Reserving additional volumes for Slovakia and Austria through Gazprom might prove exceptionally challenging, as explained by Dr. Szymon Kardaś, an expert with the European Council on Foreign Relations. However, Hungary is assured.
The second issue involves negotiations for gas from Azerbaijan. Despite controversies about using Russian systems for its transport, Kyiv is considering possibly allowing its transit.
As OSW analyst Kamil Rudnik notes in his analysis, buying gas at the border is possible. "The head of Naftogaz, Oleksiy Chernyshov, mentioned in an August 6th interview that discussions are ongoing with the Azerbaijani company SOCAR about the transmission of resources (though he did not specify volumes). He also suggested that EU companies could purchase fuel from Gazprom at the Ukrainian-Russian border.
A similar "maneuver" was applied to resolve the oil crisis. The Hungarians reached an agreement with Belarus, where Russian gas was reclassified as Hungarian gas. The Russians agreed. In this whole scenario, Orban continues to blame Ukraine and thank Russia for releasing Hungary from the Ukrainian grip, comments Dominik Héjj.

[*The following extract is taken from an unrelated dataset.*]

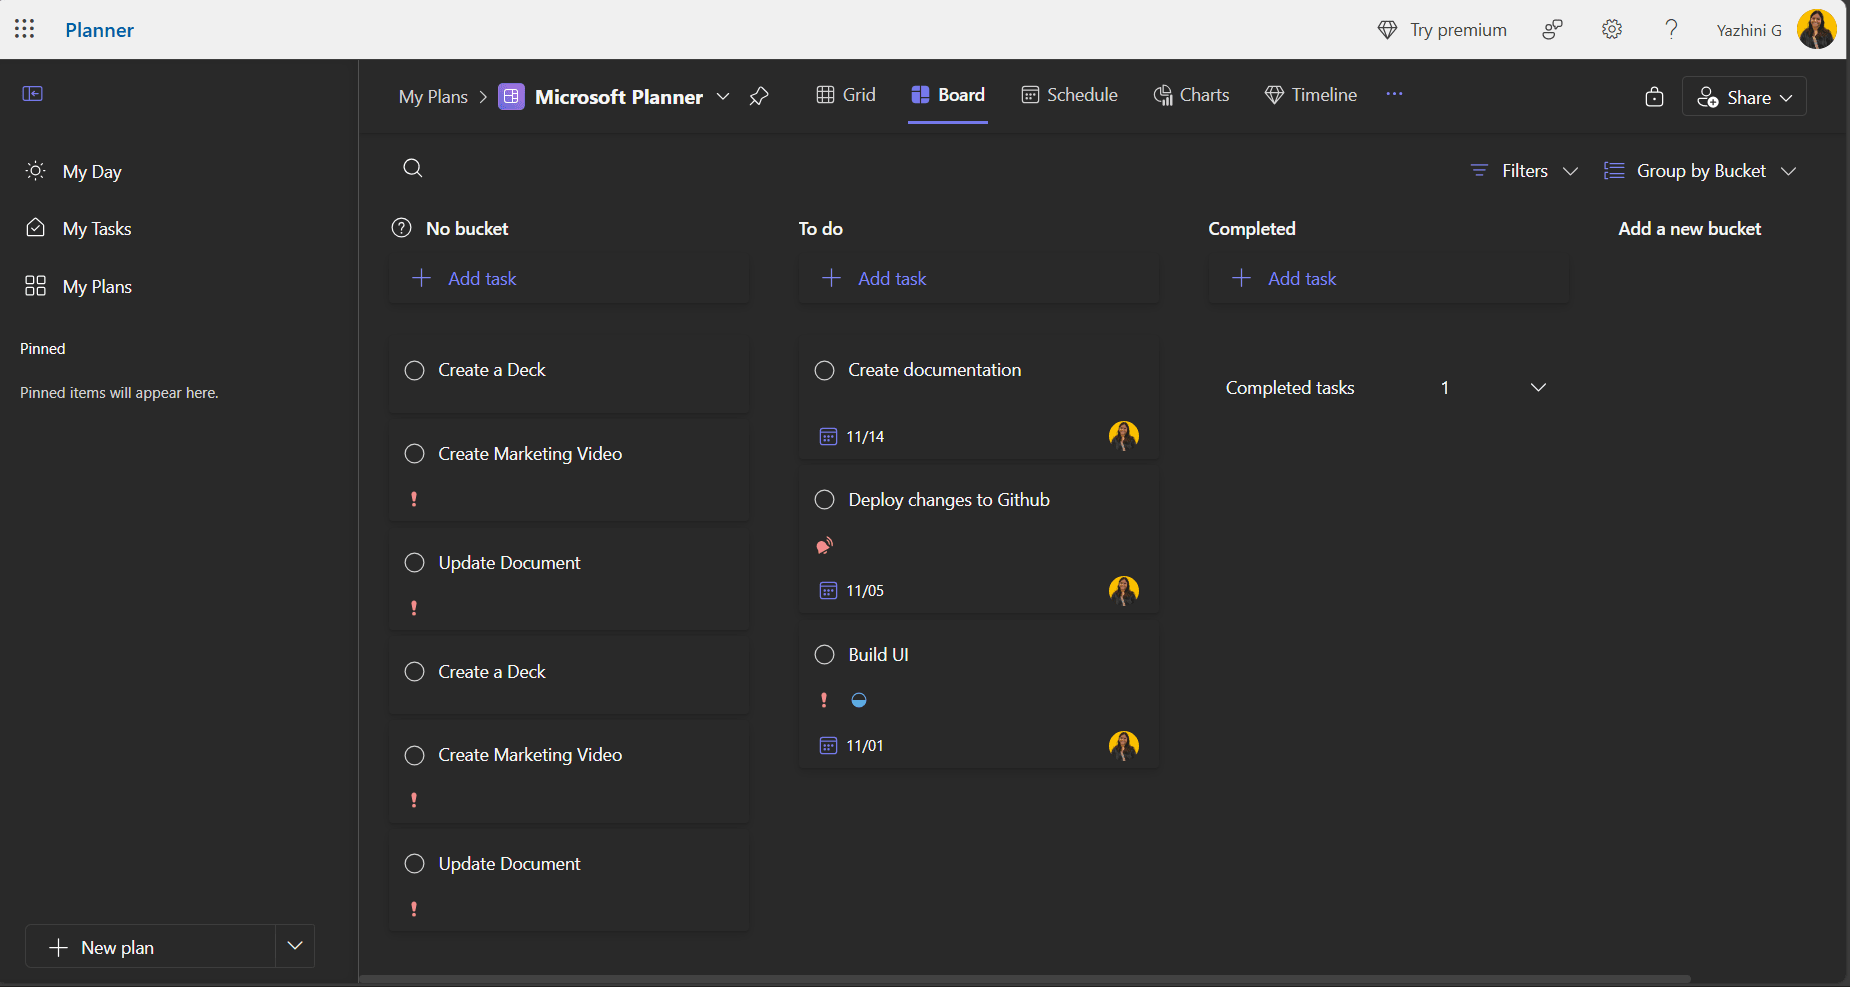Click Add a new bucket

(1689, 229)
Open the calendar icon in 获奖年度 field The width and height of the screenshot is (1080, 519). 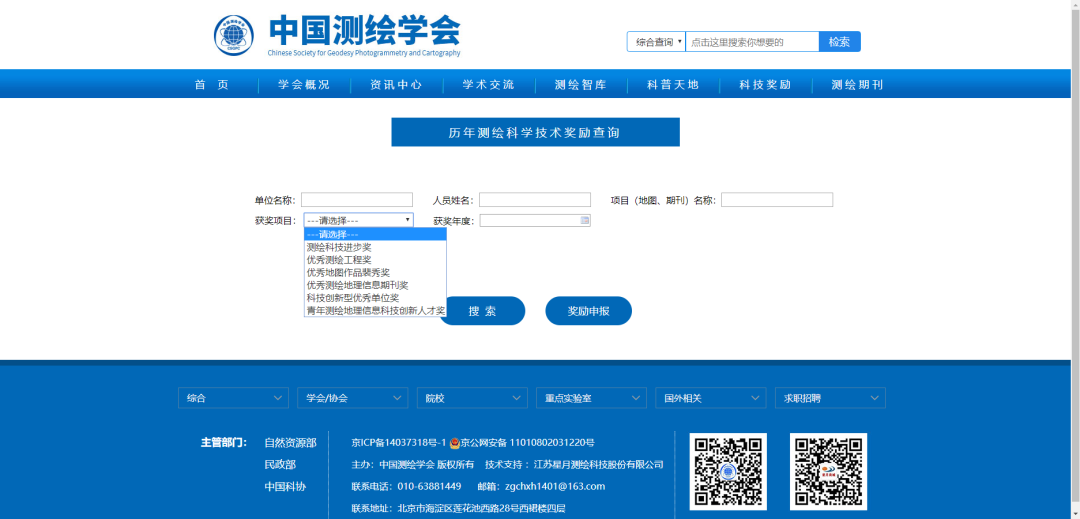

The Hungarian energy company MOL has reached agreements with oil suppliers and operators of the "Friendship" pipeline to continuously transport oil from Russia through Belarus and Ukraine to Hungary and Slovakia. Under these agreements, MOL becomes the legal owner of the oil at the Belarusian-Ukrainian border, allowing oil to continue reaching Hungary and Slovakia in the same quantities as before. However, this comes with an additional cost for MOL due to insurance—$1.5 per barrel.
Hungary will maintain deliveries but incur higher costs if a similar agreement is reached for gas supplies. This situation will benefit the Hungarian Prime Minister, who will likely blame Kyiv and Brussels for the higher gas prices.
In Poland, what is decoded as Kremlin propaganda is the official government narrative in Hungary. Budapest will not exit the EU, as it sees economic benefits from the free market. For Orban, however, it's always been a business arrangement, not a values-based community—sums up Héjj.